PROBLEM REQUIREMENTS:
Return exactly the lines that run from the one containing "You are a computer-use agent. The image size is (763, 535)." to the end of the entries, with both ends included.

Records excerpted from a collection:
####

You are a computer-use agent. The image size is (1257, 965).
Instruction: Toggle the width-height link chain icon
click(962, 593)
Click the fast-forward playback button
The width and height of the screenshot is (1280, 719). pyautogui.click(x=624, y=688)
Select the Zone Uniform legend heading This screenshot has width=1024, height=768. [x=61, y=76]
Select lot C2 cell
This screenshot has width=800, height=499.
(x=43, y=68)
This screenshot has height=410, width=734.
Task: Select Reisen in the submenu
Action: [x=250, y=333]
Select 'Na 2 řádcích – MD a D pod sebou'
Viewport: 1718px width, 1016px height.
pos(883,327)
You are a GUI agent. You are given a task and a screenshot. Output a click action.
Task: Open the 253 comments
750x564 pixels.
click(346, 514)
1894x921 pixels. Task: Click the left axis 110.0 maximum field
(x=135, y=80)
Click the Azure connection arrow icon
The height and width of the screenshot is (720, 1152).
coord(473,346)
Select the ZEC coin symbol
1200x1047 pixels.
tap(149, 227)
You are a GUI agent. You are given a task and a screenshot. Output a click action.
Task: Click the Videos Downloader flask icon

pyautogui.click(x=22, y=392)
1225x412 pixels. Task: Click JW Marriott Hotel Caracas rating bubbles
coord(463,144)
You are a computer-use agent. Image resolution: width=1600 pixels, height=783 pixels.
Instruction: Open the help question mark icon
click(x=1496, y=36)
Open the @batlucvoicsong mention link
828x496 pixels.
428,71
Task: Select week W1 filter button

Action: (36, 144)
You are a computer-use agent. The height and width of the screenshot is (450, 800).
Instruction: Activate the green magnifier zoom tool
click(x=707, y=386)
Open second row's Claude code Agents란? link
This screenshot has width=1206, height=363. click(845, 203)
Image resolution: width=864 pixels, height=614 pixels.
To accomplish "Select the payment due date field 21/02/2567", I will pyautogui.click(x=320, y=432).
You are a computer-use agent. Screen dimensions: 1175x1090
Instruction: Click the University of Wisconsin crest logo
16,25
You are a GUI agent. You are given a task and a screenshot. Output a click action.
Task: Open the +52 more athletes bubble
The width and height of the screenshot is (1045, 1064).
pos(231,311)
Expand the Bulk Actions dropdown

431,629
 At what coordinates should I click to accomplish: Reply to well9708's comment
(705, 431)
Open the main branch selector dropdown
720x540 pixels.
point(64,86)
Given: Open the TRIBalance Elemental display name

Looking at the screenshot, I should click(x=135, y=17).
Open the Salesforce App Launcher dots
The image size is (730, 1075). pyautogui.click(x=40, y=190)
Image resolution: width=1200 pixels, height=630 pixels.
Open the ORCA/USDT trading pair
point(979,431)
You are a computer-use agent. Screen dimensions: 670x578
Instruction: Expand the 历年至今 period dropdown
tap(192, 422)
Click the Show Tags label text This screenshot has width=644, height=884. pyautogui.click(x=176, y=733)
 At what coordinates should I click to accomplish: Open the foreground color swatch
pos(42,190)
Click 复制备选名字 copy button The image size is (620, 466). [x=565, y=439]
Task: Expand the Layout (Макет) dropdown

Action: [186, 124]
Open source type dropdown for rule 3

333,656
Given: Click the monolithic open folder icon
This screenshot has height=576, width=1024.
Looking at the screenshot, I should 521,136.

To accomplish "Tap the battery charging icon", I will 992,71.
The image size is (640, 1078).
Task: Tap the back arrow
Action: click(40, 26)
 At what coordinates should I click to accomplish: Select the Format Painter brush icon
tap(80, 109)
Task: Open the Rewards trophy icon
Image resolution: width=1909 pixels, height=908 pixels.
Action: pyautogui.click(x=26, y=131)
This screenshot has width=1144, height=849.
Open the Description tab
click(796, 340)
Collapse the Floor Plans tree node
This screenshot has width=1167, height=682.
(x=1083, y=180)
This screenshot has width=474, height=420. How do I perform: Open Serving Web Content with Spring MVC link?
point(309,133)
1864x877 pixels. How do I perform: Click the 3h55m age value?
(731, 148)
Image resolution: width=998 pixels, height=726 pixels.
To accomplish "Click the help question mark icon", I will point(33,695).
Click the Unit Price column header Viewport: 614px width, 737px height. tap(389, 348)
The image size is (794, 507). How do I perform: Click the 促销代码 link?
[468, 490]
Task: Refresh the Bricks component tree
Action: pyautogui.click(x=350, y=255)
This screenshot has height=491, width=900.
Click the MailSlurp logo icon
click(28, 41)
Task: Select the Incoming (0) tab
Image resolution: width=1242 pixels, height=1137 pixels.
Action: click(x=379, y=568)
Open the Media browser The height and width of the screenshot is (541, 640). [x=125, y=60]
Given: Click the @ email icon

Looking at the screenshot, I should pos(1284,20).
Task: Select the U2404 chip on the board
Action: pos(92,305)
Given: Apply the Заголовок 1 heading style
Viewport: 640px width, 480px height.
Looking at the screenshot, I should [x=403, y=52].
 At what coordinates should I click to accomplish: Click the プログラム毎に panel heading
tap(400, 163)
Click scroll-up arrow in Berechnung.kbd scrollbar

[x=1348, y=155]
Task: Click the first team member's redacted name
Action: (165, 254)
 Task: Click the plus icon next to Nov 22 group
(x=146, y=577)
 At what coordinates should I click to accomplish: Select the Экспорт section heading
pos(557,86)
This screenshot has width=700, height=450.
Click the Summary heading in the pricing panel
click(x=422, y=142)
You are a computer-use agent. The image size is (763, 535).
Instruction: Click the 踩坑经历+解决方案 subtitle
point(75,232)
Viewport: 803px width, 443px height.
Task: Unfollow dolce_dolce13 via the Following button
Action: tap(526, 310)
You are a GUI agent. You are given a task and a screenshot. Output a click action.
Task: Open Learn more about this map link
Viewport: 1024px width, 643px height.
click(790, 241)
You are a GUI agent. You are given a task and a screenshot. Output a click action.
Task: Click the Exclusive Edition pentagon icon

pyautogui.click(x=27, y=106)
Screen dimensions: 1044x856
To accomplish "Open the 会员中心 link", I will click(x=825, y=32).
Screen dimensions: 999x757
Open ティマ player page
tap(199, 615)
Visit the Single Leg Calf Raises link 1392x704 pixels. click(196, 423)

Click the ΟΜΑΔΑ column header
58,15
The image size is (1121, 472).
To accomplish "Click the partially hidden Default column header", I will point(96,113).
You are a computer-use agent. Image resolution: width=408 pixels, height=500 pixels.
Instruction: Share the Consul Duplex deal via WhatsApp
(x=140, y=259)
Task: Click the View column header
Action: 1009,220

####

WRITTEN ANSWER:
You are a computer-use agent. The image size is (763, 535).
Instruction: Click the 踩坑经历+解决方案 subtitle
point(75,232)
Viewport: 803px width, 443px height.
Task: Unfollow dolce_dolce13 via the Following button
Action: tap(526, 310)
You are a GUI agent. You are given a task and a screenshot. Output a click action.
Task: Open Learn more about this map link
Viewport: 1024px width, 643px height.
click(790, 241)
You are a GUI agent. You are given a task and a screenshot. Output a click action.
Task: Click the Exclusive Edition pentagon icon

pyautogui.click(x=27, y=106)
Screen dimensions: 1044x856
To accomplish "Open the 会员中心 link", I will click(x=825, y=32).
Screen dimensions: 999x757
Open ティマ player page
tap(199, 615)
Visit the Single Leg Calf Raises link 1392x704 pixels. click(196, 423)

Click the ΟΜΑΔΑ column header
58,15
The image size is (1121, 472).
To accomplish "Click the partially hidden Default column header", I will point(96,113).
You are a computer-use agent. Image resolution: width=408 pixels, height=500 pixels.
Instruction: Share the Consul Duplex deal via WhatsApp
(x=140, y=259)
Task: Click the View column header
Action: 1009,220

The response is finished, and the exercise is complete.